Mr. Crawford said the defendants promoted the currency as a potentially profitable investment on the theory that at some unknown point in time a “revaluation” would occur. If the Iraqi government would increase the value of its currency from a tenth of a penny to, say, $2, a $25 investment could turn into $50,000.

He said the BH Group, a Toledo company started by Mr. Huebner to sell dinars, used a number of false statements to promote investment in dinars and in two related hedge funds, including the contention that a member of their group was wounded while fighting in Iraq and that the U.S. Treasury held a large sum of dinars.

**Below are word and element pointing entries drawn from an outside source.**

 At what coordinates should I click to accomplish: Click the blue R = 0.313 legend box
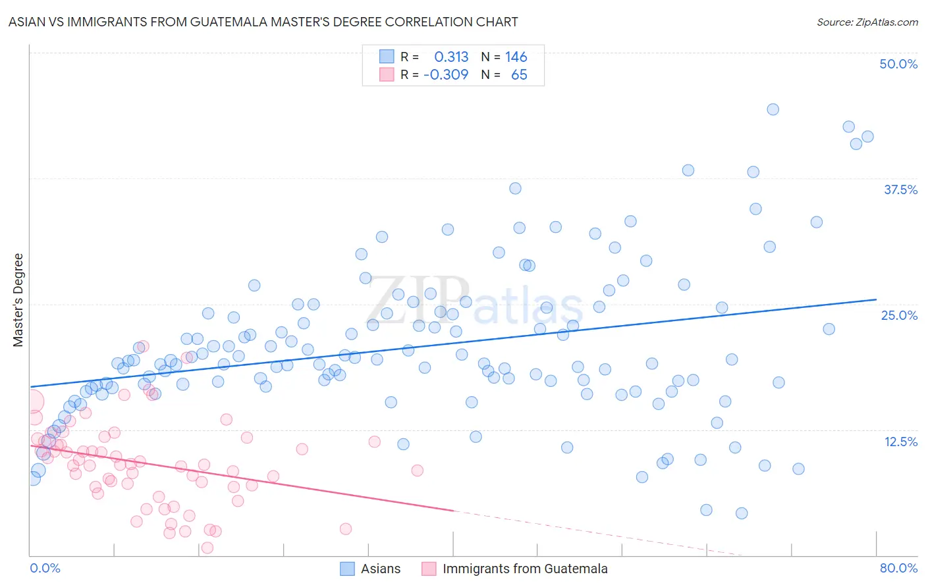387,57
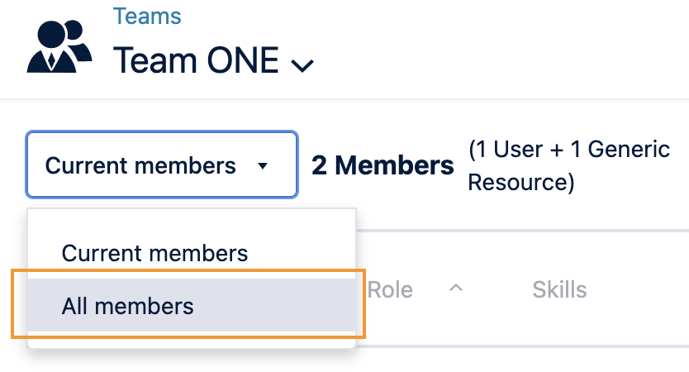
Task: Open the Current members filter dropdown
Action: pyautogui.click(x=161, y=165)
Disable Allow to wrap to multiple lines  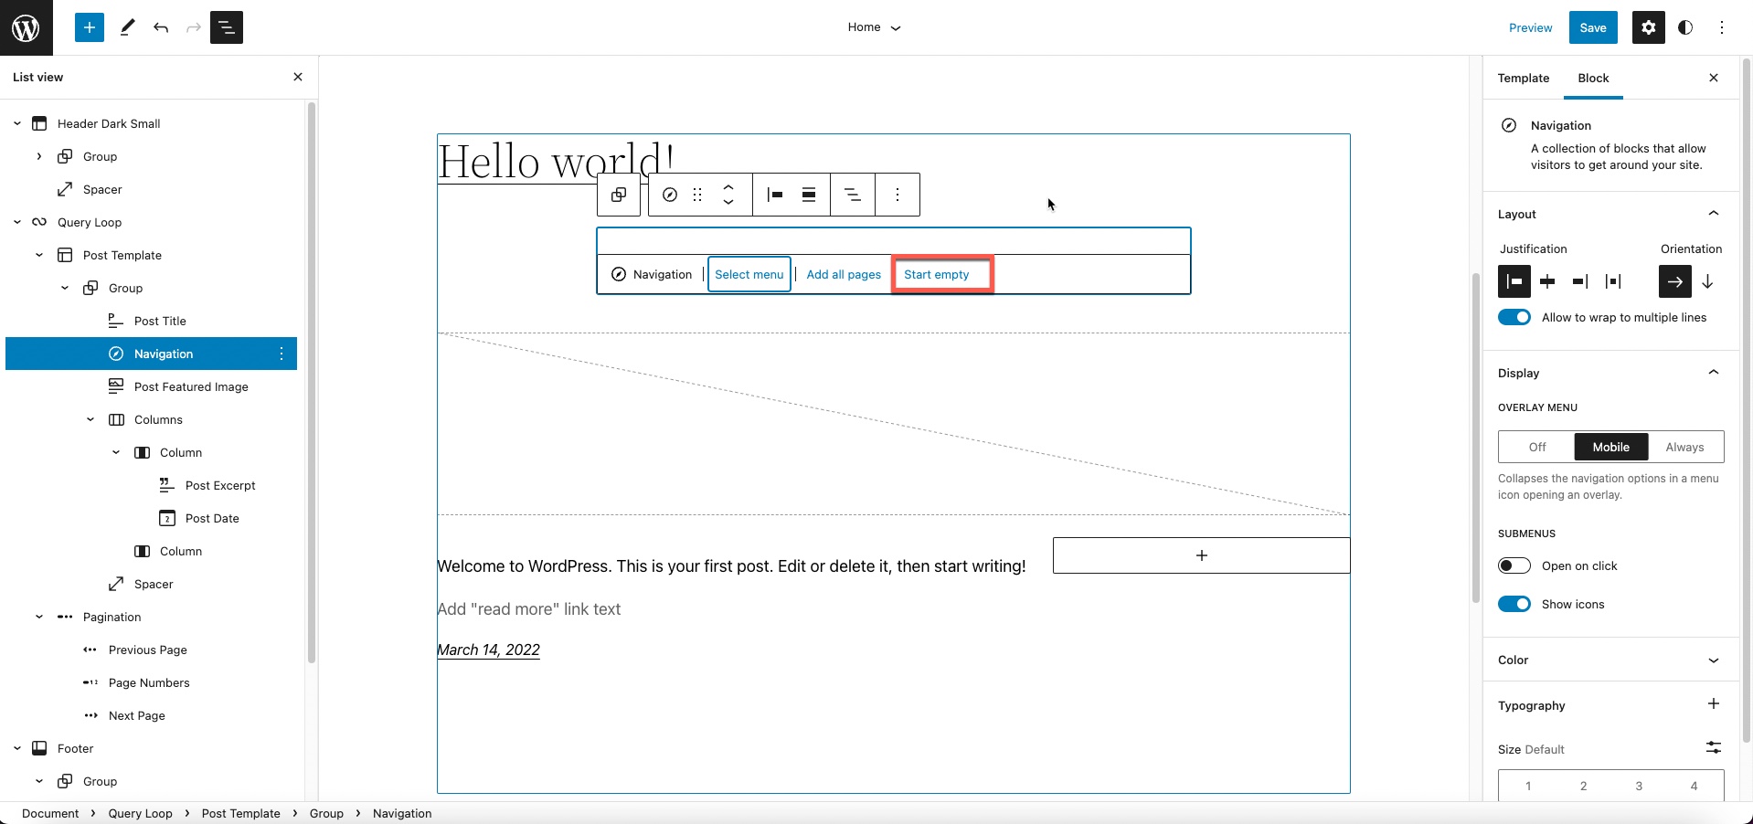[x=1514, y=317]
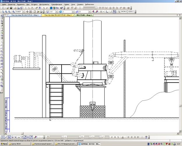This screenshot has width=182, height=146.
Task: Open the Центр ЛЕОН taskbar button
Action: tap(20, 144)
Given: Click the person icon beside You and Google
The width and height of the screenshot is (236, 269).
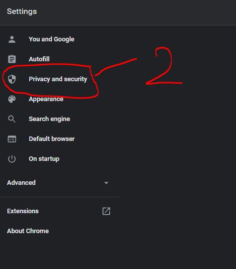Looking at the screenshot, I should click(12, 39).
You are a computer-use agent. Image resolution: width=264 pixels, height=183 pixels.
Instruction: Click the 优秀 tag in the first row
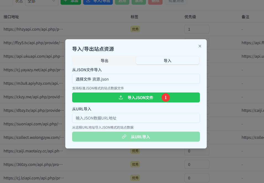pyautogui.click(x=135, y=29)
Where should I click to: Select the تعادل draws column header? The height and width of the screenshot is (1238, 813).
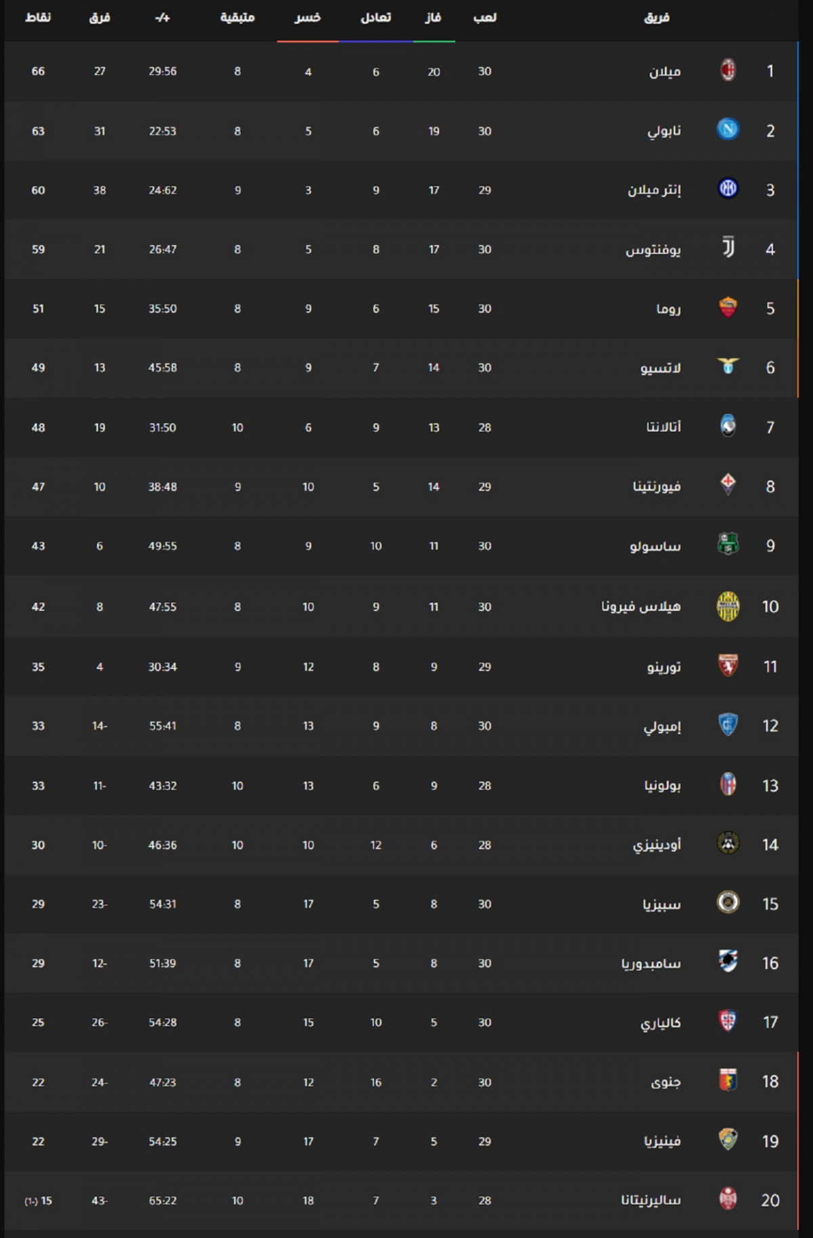(376, 18)
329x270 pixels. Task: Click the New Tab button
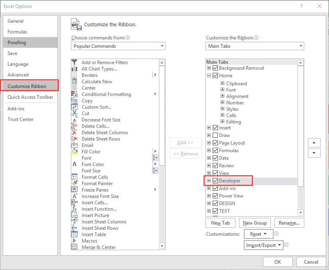tap(220, 223)
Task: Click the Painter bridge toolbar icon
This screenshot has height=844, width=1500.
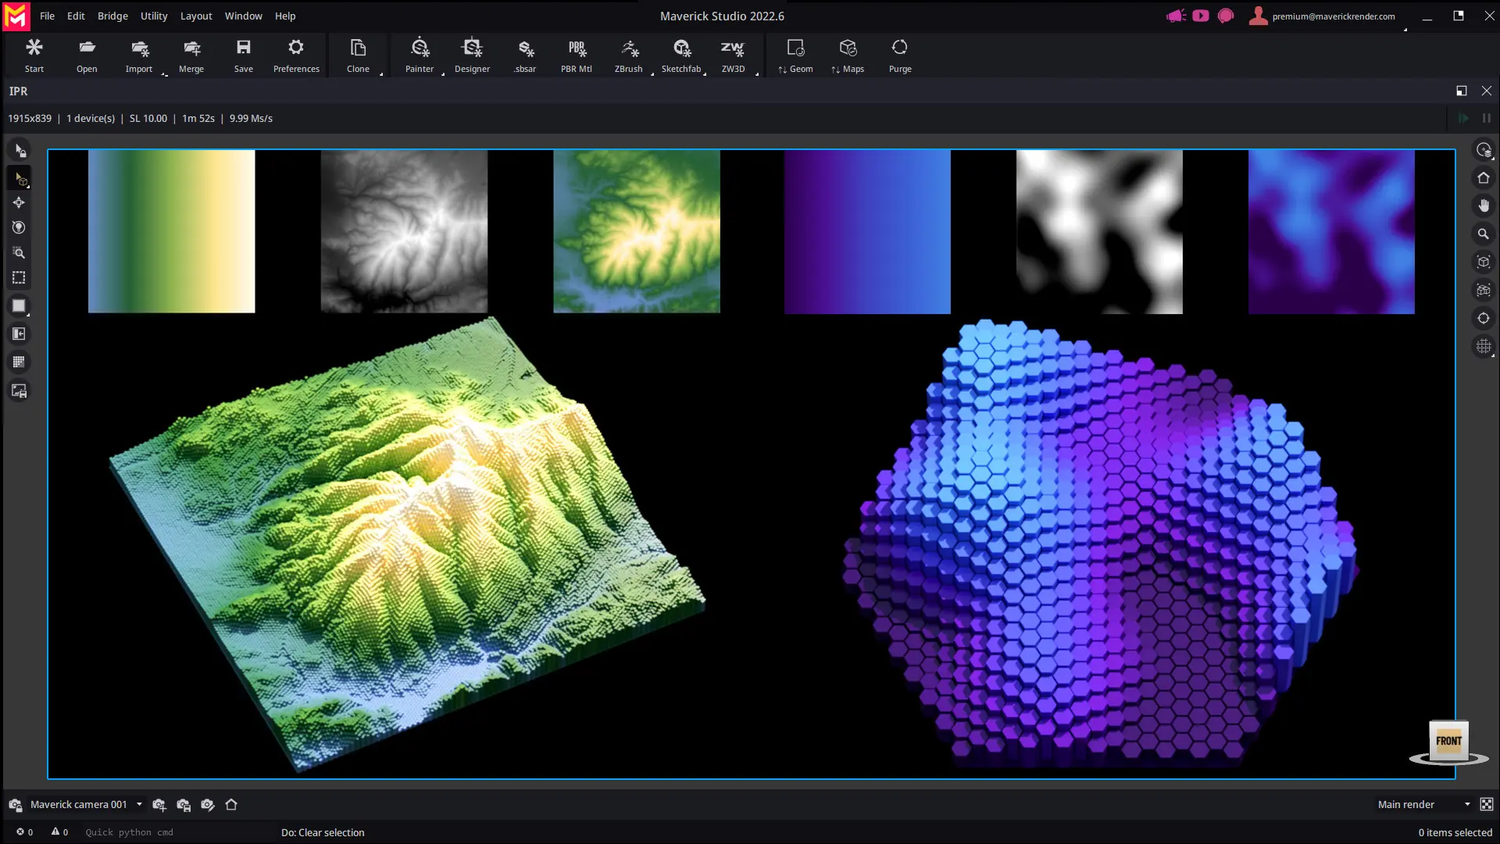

From Mr. Huebner’s office overlooking Fifth Third Field in downtown Toledo, the company would hold regular conference calls to lure investors, Mr. Crawford said, relying heavily on the “expertise” of Rudolph M. Coenen, a co-defendant from Jacksonville who pleaded guilty last year to conspiracy to commit wire fraud, wire fraud, and five counts of money laundering.

Rick Kerger, who represents Mr. Huebner, told the jury that it was Coenen who sold Mr. Huebner on the hedge funds then spent all of the proceeds.

“Rudy Coenen, you’re going to find, is the biggest liar you ever heard,” Mr. Kerger said. “You’re going to find something else: He’s good at it, very good. He conned these guys.”

Attorneys for Mr. Teadt and Mr. Emmenecker also told jurors that the men were duped by Coenen and invested their own money in the scheme.

Mr. Huebner, Mr. Emmenecker, and Mr. Teadt each are charged with conspiracy to commit wire fraud and wire fraud. Mr. Huebner also is charged with mail fraud and multiple counts of money laundering and structuring transactions to evade reporting requirements, while Mr. Teadt also is charged with mail fraud, three counts of structuring, and one count of making a false statement to an IRS agent for allegedly saying he never sold dinar.

Testimony is to begin at 9 a.m. today before Judge Jack Zouhary.